Abstract

Tuberculosis is caused by Mycobacterium tuberculosis, a resilient microbe that can survive within the long courses of medications as well as several years of dormancy in the host system. Although tuberculosis is a preventable and curable disease, however, the rise of multidrug-resistant tuberculosis (MDR-TB) and extensively drug-resistant tuberculosis (XDR-TB) have made remedy more difficult and a major concern to public health. In Mycobacterium tuberculosis, DprE1 is a key isomerase enzyme that has a vital function in cell wall synthesis. Moreover, DprE1 has also been recognized as a crucial target for drug development against tuberculosis. In the present study, molecular docking, dynamics simulations, and thermodynamic free energy calculations were used to analyze the ability of aminoarylbenzosuberene (AAB) molecules to inhibit DprE1 in comparison to six co-crystallized DprE1 inhibitors.
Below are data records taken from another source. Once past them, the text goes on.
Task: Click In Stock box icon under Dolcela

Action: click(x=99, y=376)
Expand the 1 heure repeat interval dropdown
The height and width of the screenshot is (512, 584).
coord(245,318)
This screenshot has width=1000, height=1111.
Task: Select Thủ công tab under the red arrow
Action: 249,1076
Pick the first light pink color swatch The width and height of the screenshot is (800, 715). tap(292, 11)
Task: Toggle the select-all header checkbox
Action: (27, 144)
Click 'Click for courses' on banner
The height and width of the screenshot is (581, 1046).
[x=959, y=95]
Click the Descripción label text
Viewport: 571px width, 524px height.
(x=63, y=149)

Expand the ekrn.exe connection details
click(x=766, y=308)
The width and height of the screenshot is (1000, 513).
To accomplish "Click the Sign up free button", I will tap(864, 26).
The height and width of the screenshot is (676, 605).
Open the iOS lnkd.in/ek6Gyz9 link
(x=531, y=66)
This study identified a promising molecule (AAB4) with better stability and binding affinity than the co-crystallized inhibitors. Moreover, AAB4 molecule could also inhibit (Y314C)-DprE1 protein (a TCA1 inhibitor resistance mutant). Thus, the molecule AAB4 could be used as potential lead against tuberculosis and would be an easy pick for in-vitro and in-vivo studies.